> TRY IT:
Establish how many lines of the material below contain the string "computer". Return that number by itself.

> EXCERPTED RECORDS:
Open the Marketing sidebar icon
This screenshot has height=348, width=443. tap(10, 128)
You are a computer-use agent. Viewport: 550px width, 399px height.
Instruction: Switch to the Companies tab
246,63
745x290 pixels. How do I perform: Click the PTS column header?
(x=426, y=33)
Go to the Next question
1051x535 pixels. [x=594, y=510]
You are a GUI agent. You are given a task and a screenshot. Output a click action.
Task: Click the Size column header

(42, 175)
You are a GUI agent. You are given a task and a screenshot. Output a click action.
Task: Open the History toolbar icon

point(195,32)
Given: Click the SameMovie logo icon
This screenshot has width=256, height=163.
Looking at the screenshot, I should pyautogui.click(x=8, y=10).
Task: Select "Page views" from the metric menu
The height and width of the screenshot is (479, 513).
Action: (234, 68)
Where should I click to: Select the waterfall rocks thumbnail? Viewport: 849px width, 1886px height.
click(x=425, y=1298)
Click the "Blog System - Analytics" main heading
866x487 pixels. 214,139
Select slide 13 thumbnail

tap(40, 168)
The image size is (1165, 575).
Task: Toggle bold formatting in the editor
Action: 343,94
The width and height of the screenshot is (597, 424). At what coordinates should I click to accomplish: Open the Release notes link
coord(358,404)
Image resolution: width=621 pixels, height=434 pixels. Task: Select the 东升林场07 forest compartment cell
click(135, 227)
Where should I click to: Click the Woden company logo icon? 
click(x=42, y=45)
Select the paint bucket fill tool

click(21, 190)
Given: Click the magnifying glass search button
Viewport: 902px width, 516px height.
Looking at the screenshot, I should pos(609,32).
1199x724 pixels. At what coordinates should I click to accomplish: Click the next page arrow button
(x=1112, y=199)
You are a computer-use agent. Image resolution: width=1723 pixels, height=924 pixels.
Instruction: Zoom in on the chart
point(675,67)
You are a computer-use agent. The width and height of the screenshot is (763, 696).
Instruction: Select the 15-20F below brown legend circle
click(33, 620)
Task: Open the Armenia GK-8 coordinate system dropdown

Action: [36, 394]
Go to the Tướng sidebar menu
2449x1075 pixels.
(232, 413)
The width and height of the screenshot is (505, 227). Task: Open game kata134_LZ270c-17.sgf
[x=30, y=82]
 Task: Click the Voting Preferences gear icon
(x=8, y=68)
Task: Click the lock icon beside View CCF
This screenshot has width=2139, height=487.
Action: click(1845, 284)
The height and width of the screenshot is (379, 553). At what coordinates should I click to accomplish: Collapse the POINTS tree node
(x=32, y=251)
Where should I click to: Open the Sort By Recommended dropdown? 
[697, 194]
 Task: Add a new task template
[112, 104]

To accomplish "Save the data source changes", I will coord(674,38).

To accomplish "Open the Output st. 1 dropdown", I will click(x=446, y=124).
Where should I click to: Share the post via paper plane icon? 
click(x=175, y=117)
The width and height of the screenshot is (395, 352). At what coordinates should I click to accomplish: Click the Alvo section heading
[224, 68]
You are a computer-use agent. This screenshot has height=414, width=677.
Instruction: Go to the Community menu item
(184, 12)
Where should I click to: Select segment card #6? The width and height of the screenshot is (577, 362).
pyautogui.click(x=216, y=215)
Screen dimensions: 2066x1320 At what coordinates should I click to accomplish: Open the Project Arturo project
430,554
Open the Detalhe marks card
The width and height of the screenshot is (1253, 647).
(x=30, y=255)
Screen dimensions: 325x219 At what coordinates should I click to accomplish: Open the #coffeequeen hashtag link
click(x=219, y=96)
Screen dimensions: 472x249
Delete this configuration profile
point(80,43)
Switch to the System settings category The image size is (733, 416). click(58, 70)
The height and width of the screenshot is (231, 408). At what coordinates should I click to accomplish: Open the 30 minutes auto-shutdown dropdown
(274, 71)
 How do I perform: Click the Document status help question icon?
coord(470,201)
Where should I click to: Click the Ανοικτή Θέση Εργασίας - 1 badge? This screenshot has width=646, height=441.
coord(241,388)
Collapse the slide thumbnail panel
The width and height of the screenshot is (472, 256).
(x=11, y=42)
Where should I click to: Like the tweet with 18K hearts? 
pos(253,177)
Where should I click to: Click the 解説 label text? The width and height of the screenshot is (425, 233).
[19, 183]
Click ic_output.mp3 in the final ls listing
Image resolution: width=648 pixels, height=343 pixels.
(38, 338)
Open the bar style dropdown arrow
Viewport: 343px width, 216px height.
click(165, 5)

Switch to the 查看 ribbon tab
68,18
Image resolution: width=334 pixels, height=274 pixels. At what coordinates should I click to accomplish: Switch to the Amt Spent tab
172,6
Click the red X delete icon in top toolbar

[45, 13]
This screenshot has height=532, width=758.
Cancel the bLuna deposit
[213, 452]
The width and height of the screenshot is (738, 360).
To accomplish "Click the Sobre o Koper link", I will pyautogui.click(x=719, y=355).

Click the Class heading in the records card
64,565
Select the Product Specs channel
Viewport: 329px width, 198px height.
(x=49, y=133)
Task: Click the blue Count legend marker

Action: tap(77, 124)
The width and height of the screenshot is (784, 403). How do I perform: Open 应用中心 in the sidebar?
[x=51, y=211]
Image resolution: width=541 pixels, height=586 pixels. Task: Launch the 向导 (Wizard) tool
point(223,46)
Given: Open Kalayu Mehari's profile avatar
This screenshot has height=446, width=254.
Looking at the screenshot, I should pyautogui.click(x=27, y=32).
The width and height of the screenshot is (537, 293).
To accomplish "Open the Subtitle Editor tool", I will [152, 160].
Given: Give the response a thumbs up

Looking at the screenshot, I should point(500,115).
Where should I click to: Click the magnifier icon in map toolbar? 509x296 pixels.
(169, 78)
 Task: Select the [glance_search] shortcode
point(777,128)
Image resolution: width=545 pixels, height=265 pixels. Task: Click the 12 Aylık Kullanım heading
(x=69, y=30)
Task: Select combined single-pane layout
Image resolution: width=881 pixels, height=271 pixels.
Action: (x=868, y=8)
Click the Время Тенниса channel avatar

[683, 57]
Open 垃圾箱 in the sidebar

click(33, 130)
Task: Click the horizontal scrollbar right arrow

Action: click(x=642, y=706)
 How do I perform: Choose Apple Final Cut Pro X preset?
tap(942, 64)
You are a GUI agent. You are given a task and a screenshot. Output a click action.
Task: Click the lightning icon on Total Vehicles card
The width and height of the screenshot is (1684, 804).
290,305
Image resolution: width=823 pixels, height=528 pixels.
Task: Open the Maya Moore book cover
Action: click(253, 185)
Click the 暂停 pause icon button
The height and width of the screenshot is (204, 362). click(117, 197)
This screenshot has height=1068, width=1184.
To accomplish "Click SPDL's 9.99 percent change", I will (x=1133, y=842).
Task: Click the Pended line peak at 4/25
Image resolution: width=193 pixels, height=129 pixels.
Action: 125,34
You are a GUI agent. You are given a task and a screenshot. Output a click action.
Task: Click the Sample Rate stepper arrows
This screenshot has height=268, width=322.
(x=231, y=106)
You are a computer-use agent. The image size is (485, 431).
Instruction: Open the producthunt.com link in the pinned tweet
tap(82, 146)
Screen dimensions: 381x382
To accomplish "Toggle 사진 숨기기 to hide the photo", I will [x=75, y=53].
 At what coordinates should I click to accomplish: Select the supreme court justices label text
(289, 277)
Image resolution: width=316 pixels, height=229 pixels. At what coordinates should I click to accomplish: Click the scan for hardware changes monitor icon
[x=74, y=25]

> TASK ANSWER:
5